> **TEXT**

Saudade (, , , ; plural saudades) is an emotional state of melancholic or profoundly nostalgic longing for a beloved yet absent something or someone. It is often associated with a repressed understanding that one might never encounter the recipient of longing ever again. It is a recollection of feelings, experiences, places, or events that cause a sense of separation from the exciting, pleasant, or joyous sensations they once caused. It derives from the Latin word for solitude.

Nascimento and Meandro (2005) cite Duarte Nunes Leão's definition of saudade: "Memory of something with a desire for it."

In Brazil, the day of Saudade is officially celebrated on 30 January. It is not a widely acknowledged day in Portugal.

History

Saudade ultimately derives from the Latin solitās, solitātem, meaning "solitude" . The word saudade was used in the Cancioneiro da Ajuda (13th century), in the Cancioneiro da Vaticana and by poets of the time of King Denis of Portugal (reigned 1279–1325).
Some specialists argue that the word may have originated during the Great Portuguese Discoveries, expressing and giving meaning to the sadness felt about those who departed on journeys to unknown seas and often disappeared in shipwrecks, died in battle, or simply never returned. Those who stayed behind—mostly women and children—suffered deeply in their absence. However, the Portuguese discoveries only started in 1415, and since the word has been found in earlier texts, this does not constitute a very good explanation. The Reconquista also offers a plausible explanation.

The state of mind has subsequently become a "Portuguese way of life": a constant feeling of absence, the sadness of something that's missing, wistful longing for completeness or wholeness and the yearning for the return of what is now gone, a desire for presence as opposed to absence—as it is said in Portuguese, a strong desire to matar as saudades (lit. to kill the saudades).

In the latter half of the 20th century, saudade became associated with the longing for one's homeland, as hundreds of thousands of Portuguese-speaking people left in search of better futures in South America, North America, and Western Europe. Besides the implications derived from a wave of emigration trend from the motherland, historically speaking saudade is the term associated with the decline of Portugal's role in world politics and trade. During the so-called "Golden Age", synonymous with the era of discovery, Portugal  rose to the status of a world power, and its monarchy became one of the richest in Europe. But with the competition from other European nations, the country went both colonially and economically into a prolonged period of decay. This period of decline and resignation from the world's cultural stage marked the rise of saudade, aptly described by a sentence in Portugal's national anthem: Levantai hoje de novo o esplendor de Portugal (Lift up once again today the splendour of Portugal).

> **DATA EXTRACT**
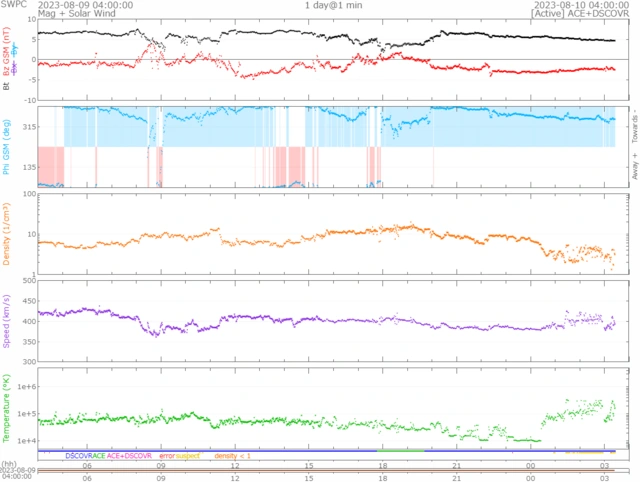Click the DSCOVR legend entry

pyautogui.click(x=78, y=455)

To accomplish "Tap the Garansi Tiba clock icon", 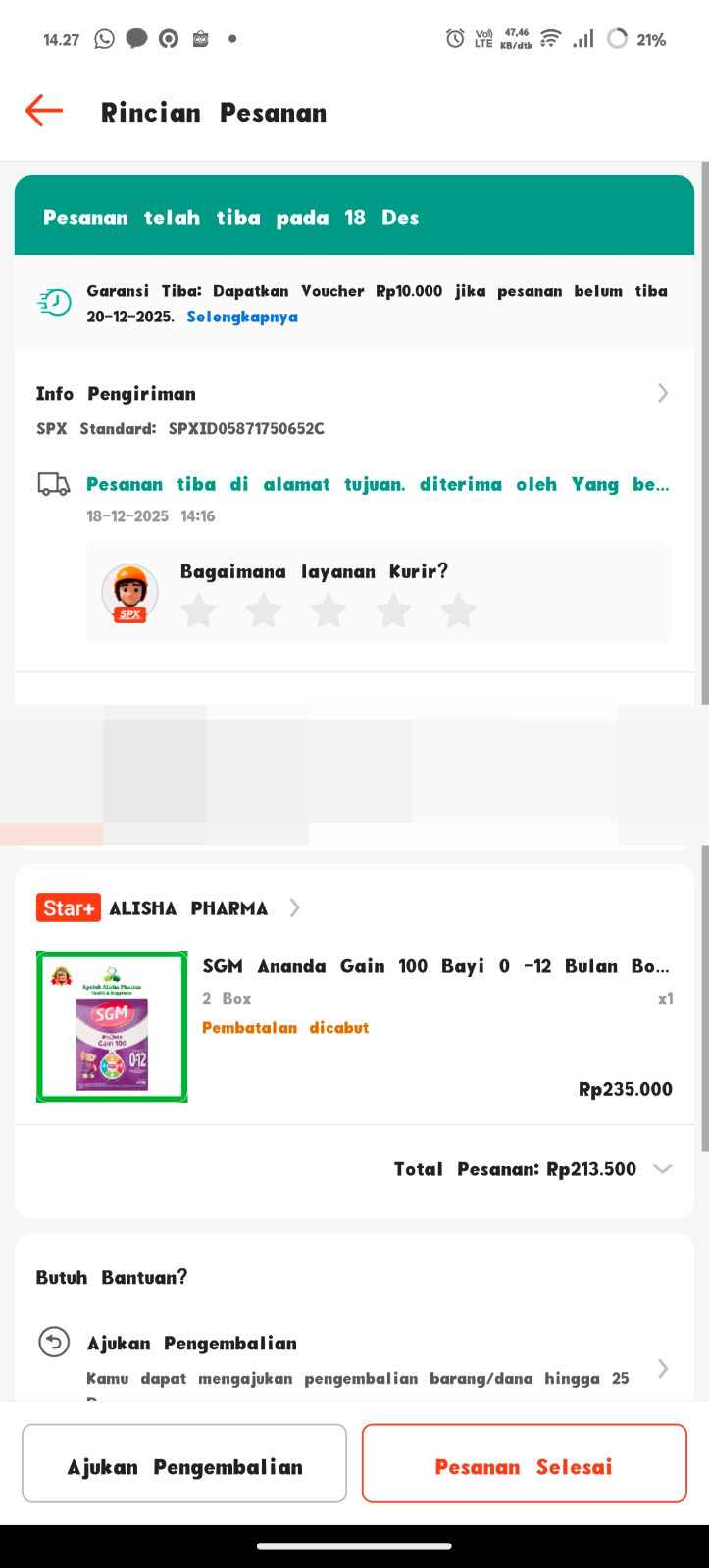I will pyautogui.click(x=55, y=303).
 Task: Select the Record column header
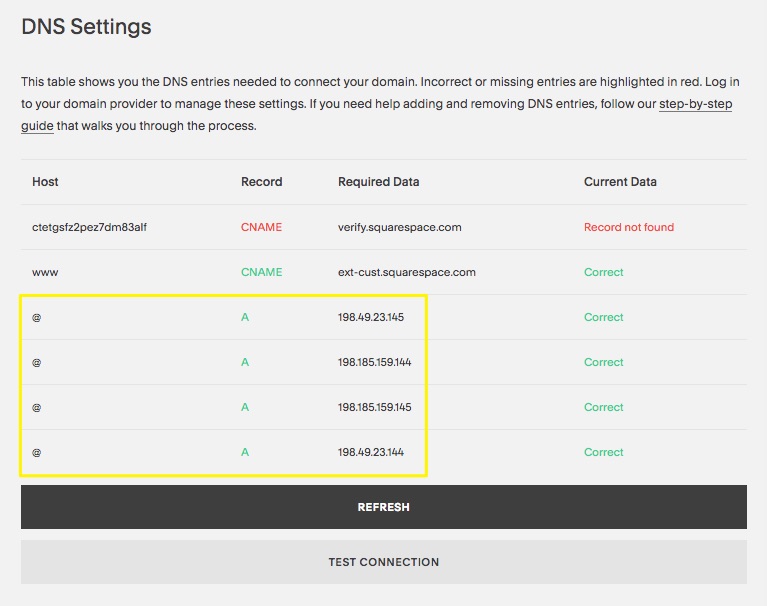261,182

> **PARTS OF THE EXERCISE**
[A] Answer these questions from the saudade text:
(i) What does the Latin word that saudade comes from mean?
(ii) On what date is the day of Saudade officially celebrated in Brazil?
(iii) In what year did the Portuguese discoveries start?
[B] Summarize the saudade text in two sentences.
[C] Continue the saudade text from where it stops.
The entries have nothing to do with the saudade text.

> **SET OF ANSWERS**
[A]
(i) It means "solitude."
(ii) It is celebrated on 30 January.
(iii) They started in 1415.

[B] Saudade is a melancholic or deeply nostalgic longing for an absent someone or something, and the word comes from the Latin for solitude and appears in Portuguese texts from the 13th century. It became a "Portuguese way of life" and was later linked to emigrants' longing for their homeland and to Portugal's decline as a world power.

[C]
Definition
The Dicionário Houaiss da Língua Portuguesa defines saudade (or saudades) as "A somewhat melancholic feeling of incompleteness. It is related to thinking back on situations of privation due to the absence of someone or something, to move away from a place or thing, or to the absence of a set of particular and desirable experiences and pleasures once lived."

The Dictionary from the Royal Galician Academy, on the other hand, defines saudade as an "intimate feeling and mood caused by the longing for something absent that is being missed. This can take different aspects, from concrete realities (a loved one, a friend, the motherland, the homeland...) to the mysterious and transcendent. It is quite prevalent and characteristic of the Galician-Portuguese world, but it can also be found in other cultures."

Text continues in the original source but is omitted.